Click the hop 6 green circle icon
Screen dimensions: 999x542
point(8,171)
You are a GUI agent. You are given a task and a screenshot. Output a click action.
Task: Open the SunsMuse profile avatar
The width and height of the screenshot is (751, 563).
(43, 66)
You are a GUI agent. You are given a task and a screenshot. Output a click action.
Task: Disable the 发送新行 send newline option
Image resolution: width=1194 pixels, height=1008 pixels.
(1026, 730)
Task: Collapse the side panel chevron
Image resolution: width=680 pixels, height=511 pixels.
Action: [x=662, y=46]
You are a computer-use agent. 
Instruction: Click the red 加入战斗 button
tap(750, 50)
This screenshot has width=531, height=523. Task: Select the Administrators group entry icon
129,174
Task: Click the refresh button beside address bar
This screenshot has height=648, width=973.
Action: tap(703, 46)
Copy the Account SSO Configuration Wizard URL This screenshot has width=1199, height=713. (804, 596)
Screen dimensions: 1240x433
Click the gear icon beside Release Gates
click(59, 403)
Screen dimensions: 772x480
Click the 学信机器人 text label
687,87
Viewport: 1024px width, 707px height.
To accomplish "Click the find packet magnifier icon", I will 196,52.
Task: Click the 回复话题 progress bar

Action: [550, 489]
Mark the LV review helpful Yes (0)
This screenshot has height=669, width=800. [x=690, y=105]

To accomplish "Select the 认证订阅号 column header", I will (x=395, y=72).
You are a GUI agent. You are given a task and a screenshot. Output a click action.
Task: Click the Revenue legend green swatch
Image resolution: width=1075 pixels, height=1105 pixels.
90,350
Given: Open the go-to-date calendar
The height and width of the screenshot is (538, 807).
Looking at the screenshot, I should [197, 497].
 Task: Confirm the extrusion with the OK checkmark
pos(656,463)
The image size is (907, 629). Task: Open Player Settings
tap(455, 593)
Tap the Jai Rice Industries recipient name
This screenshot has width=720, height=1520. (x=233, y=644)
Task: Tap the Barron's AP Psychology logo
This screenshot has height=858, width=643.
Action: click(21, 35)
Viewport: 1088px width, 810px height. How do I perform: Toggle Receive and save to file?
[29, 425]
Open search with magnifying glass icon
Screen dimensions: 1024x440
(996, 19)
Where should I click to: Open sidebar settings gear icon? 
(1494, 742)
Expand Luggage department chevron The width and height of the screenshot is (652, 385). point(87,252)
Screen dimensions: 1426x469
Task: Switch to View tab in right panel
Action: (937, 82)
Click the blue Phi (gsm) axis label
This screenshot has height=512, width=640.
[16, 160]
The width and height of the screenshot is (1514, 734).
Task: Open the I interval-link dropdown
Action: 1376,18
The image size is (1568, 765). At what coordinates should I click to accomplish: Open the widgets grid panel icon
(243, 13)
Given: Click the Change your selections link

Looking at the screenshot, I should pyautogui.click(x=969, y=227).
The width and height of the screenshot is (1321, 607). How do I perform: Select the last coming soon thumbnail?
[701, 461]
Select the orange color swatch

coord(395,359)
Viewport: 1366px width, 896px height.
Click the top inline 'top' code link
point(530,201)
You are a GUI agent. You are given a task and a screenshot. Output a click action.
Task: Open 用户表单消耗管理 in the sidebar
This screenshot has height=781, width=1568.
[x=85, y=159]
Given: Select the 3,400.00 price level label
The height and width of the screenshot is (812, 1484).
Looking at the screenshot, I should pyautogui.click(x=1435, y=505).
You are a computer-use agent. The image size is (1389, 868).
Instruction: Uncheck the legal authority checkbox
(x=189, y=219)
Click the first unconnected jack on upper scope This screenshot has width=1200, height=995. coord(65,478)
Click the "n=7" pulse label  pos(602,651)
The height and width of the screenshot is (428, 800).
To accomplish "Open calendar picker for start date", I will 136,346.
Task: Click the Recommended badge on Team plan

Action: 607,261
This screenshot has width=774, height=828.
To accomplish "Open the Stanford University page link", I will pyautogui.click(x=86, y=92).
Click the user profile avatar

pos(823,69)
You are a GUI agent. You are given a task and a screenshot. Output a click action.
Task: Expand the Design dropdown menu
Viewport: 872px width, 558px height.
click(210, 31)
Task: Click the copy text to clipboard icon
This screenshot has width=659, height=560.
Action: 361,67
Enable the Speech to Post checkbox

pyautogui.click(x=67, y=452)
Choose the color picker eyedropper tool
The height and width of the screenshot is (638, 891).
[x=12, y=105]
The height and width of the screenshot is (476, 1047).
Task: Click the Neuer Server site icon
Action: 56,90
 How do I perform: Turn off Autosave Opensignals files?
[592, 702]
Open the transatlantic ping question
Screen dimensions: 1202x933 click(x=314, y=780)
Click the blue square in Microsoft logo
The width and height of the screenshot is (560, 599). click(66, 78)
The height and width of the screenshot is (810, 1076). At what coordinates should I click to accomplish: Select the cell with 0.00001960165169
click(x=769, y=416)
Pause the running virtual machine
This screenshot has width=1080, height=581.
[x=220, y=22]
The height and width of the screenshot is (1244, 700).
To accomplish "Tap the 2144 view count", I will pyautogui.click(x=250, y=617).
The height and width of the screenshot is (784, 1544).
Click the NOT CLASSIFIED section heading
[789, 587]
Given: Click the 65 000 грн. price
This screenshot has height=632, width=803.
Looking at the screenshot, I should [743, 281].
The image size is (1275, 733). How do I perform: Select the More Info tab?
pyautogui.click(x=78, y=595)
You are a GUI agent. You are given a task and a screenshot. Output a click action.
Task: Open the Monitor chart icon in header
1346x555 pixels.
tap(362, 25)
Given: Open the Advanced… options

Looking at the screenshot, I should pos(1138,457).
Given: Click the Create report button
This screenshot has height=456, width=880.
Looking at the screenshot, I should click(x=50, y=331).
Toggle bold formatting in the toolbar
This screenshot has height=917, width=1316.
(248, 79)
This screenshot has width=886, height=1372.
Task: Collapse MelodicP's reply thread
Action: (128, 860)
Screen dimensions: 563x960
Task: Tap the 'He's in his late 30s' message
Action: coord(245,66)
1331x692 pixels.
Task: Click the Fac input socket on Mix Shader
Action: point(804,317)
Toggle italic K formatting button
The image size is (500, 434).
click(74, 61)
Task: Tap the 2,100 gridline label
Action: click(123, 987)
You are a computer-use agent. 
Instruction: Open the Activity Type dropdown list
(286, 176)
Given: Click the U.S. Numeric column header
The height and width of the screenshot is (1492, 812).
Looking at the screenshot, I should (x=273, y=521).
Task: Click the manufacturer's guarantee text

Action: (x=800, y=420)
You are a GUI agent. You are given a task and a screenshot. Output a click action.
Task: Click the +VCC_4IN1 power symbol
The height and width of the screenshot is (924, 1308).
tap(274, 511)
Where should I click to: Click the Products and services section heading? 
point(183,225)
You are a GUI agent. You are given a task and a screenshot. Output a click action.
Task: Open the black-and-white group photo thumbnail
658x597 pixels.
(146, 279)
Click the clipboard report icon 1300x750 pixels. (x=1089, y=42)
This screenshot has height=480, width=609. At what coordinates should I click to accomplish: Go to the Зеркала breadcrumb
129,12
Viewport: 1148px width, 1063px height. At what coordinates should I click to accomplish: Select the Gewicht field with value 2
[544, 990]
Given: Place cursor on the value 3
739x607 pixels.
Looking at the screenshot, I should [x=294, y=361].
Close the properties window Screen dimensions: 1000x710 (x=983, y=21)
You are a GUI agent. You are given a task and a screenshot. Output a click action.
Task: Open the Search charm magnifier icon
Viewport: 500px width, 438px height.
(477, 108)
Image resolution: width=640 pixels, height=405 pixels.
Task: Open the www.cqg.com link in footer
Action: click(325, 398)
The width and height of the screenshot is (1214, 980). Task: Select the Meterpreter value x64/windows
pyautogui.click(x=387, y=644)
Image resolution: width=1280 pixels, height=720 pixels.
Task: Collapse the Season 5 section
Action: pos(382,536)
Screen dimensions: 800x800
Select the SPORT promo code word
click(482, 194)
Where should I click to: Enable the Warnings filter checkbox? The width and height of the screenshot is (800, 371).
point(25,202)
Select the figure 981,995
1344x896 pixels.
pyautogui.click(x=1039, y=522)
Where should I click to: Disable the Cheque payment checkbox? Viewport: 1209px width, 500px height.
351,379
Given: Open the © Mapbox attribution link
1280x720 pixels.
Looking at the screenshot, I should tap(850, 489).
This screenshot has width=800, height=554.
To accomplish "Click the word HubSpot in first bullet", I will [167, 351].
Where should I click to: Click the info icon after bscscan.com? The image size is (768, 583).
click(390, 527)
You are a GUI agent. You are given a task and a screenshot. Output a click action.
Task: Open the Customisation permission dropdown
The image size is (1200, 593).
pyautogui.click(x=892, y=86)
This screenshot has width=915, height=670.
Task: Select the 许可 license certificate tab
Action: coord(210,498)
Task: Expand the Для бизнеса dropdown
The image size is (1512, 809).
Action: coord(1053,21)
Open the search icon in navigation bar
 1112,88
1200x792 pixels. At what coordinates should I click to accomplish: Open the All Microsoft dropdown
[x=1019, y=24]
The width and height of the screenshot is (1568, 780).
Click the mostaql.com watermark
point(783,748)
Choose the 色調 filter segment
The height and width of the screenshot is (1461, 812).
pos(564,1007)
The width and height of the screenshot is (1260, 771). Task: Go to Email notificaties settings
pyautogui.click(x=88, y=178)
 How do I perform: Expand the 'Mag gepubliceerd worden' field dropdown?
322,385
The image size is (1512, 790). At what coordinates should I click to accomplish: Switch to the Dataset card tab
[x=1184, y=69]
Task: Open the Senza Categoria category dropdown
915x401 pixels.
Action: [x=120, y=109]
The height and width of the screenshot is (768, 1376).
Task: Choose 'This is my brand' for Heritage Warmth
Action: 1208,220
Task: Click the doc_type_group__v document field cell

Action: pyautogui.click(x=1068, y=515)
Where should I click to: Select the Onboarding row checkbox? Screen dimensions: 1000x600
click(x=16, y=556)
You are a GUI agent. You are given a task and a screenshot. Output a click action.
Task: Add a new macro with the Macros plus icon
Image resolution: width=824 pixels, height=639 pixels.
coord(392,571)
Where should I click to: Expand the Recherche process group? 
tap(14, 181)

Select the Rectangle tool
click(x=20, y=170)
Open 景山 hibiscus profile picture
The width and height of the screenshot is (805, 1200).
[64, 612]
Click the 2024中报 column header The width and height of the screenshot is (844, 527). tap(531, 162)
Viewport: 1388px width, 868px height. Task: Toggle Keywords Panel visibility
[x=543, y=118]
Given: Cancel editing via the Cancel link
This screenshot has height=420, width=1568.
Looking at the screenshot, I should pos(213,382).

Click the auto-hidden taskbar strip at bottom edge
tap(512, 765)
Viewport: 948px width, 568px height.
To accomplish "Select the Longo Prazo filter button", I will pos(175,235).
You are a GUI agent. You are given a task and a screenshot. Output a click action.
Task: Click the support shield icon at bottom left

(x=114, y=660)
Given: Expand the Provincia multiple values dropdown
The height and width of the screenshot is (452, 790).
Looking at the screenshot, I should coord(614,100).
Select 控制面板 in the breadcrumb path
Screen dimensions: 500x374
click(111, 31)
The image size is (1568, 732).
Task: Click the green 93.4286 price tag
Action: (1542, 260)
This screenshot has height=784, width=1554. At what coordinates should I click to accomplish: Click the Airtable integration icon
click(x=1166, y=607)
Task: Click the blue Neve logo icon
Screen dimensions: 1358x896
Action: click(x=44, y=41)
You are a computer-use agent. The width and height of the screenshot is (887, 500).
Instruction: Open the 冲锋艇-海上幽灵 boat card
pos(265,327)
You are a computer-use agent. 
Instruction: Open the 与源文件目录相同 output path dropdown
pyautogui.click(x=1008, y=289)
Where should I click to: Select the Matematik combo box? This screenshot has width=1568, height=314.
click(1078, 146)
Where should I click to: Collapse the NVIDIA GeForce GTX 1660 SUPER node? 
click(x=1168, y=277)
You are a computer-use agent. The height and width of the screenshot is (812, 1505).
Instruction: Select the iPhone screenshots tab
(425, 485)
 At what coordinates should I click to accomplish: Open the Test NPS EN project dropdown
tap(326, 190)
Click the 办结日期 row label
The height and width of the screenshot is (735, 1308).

* * * * *

Please transcribe only the lines in the records above running from the line that has "The width and height of the screenshot is (1321, 607)." through the line that has "Task: Open 用户表单消耗管理 in the sidebar", both included, exactly as they appear.

The width and height of the screenshot is (1321, 607). How do I perform: Select the last coming soon thumbnail?
[701, 461]
Select the orange color swatch

coord(395,359)
Viewport: 1366px width, 896px height.
Click the top inline 'top' code link
point(530,201)
You are a GUI agent. You are given a task and a screenshot. Output a click action.
Task: Open 用户表单消耗管理 in the sidebar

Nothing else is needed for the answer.